**YOUR TASK**.
Could you copy the lines below exactly, leaving none out?

**RECORDS SHOWN**.
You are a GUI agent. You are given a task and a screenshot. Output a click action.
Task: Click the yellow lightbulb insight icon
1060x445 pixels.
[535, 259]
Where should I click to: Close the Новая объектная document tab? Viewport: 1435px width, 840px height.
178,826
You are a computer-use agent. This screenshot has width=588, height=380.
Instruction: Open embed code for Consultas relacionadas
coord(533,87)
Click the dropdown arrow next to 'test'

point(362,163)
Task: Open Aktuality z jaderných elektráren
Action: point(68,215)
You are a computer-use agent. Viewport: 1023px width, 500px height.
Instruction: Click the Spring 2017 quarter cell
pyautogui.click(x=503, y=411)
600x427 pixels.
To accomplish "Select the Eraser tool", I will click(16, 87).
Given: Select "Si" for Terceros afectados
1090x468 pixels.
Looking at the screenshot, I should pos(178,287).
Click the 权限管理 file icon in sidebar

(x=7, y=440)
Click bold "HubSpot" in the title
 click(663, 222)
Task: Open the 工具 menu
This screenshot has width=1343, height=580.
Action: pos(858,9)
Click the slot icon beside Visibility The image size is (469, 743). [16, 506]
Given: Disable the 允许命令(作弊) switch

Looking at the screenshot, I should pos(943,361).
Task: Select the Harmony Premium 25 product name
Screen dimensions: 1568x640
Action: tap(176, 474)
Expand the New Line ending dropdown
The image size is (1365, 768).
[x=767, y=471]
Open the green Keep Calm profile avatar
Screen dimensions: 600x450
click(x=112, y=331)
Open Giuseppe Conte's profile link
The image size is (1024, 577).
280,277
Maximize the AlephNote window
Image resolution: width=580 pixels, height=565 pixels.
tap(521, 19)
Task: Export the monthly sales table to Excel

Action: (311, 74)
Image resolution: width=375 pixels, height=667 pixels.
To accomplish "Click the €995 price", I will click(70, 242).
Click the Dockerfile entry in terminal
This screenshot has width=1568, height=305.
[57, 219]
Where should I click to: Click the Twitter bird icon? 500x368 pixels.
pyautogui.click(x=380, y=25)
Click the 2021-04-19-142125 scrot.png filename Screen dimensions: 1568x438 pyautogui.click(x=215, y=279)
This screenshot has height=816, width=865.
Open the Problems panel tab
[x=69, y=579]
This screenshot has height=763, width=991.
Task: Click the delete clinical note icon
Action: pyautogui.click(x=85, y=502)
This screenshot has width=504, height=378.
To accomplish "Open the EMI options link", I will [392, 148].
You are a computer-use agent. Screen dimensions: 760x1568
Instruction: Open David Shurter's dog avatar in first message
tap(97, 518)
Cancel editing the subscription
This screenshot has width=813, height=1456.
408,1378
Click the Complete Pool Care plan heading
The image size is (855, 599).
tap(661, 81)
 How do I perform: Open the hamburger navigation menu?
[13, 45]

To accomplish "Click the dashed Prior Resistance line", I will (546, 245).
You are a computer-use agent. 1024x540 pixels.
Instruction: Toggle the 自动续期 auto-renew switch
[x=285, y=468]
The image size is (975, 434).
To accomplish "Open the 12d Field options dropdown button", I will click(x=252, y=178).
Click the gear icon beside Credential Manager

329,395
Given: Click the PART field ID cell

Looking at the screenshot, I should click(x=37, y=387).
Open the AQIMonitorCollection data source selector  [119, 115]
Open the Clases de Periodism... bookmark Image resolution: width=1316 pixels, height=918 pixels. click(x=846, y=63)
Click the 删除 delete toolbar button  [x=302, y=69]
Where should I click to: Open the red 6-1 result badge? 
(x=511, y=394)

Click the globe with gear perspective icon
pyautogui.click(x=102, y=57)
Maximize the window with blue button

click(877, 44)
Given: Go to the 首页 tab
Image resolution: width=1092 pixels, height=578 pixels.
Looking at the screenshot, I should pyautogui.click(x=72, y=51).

**EXPECTED OUTPUT**.
You are a GUI agent. You are given a task and a screenshot. Output a click action.
Task: Click the yellow lightbulb insight icon
1060x445 pixels.
[535, 259]
Where should I click to: Close the Новая объектная document tab? Viewport: 1435px width, 840px height.
178,826
You are a computer-use agent. This screenshot has width=588, height=380.
Instruction: Open embed code for Consultas relacionadas
coord(533,87)
Click the dropdown arrow next to 'test'

point(362,163)
Task: Open Aktuality z jaderných elektráren
Action: point(68,215)
You are a computer-use agent. Viewport: 1023px width, 500px height.
Instruction: Click the Spring 2017 quarter cell
pyautogui.click(x=503, y=411)
600x427 pixels.
To accomplish "Select the Eraser tool", I will click(16, 87).
Given: Select "Si" for Terceros afectados
1090x468 pixels.
Looking at the screenshot, I should pos(178,287).
Click the 权限管理 file icon in sidebar

(x=7, y=440)
Click bold "HubSpot" in the title
 click(663, 222)
Task: Open the 工具 menu
This screenshot has width=1343, height=580.
Action: pos(858,9)
Click the slot icon beside Visibility The image size is (469, 743). [16, 506]
Given: Disable the 允许命令(作弊) switch

Looking at the screenshot, I should pos(943,361).
Task: Select the Harmony Premium 25 product name
Screen dimensions: 1568x640
Action: tap(176, 474)
Expand the New Line ending dropdown
The image size is (1365, 768).
[x=767, y=471]
Open the green Keep Calm profile avatar
Screen dimensions: 600x450
click(x=112, y=331)
Open Giuseppe Conte's profile link
The image size is (1024, 577).
280,277
Maximize the AlephNote window
Image resolution: width=580 pixels, height=565 pixels.
tap(521, 19)
Task: Export the monthly sales table to Excel

Action: (311, 74)
Image resolution: width=375 pixels, height=667 pixels.
To accomplish "Click the €995 price", I will click(70, 242).
Click the Dockerfile entry in terminal
This screenshot has width=1568, height=305.
[57, 219]
Where should I click to: Click the Twitter bird icon? 500x368 pixels.
pyautogui.click(x=380, y=25)
Click the 2021-04-19-142125 scrot.png filename Screen dimensions: 1568x438 pyautogui.click(x=215, y=279)
This screenshot has height=816, width=865.
Open the Problems panel tab
[x=69, y=579]
This screenshot has height=763, width=991.
Task: Click the delete clinical note icon
Action: pyautogui.click(x=85, y=502)
This screenshot has width=504, height=378.
To accomplish "Open the EMI options link", I will [392, 148].
You are a computer-use agent. Screen dimensions: 760x1568
Instruction: Open David Shurter's dog avatar in first message
tap(97, 518)
Cancel editing the subscription
This screenshot has width=813, height=1456.
408,1378
Click the Complete Pool Care plan heading
The image size is (855, 599).
tap(661, 81)
 How do I perform: Open the hamburger navigation menu?
[13, 45]

To accomplish "Click the dashed Prior Resistance line", I will (546, 245).
You are a computer-use agent. 1024x540 pixels.
Instruction: Toggle the 自动续期 auto-renew switch
[x=285, y=468]
The image size is (975, 434).
To accomplish "Open the 12d Field options dropdown button", I will click(x=252, y=178).
Click the gear icon beside Credential Manager

329,395
Given: Click the PART field ID cell

Looking at the screenshot, I should click(x=37, y=387).
Open the AQIMonitorCollection data source selector  [119, 115]
Open the Clases de Periodism... bookmark Image resolution: width=1316 pixels, height=918 pixels. click(x=846, y=63)
Click the 删除 delete toolbar button  [x=302, y=69]
Where should I click to: Open the red 6-1 result badge? 
(x=511, y=394)

Click the globe with gear perspective icon
pyautogui.click(x=102, y=57)
Maximize the window with blue button

click(877, 44)
Given: Go to the 首页 tab
Image resolution: width=1092 pixels, height=578 pixels.
Looking at the screenshot, I should pyautogui.click(x=72, y=51).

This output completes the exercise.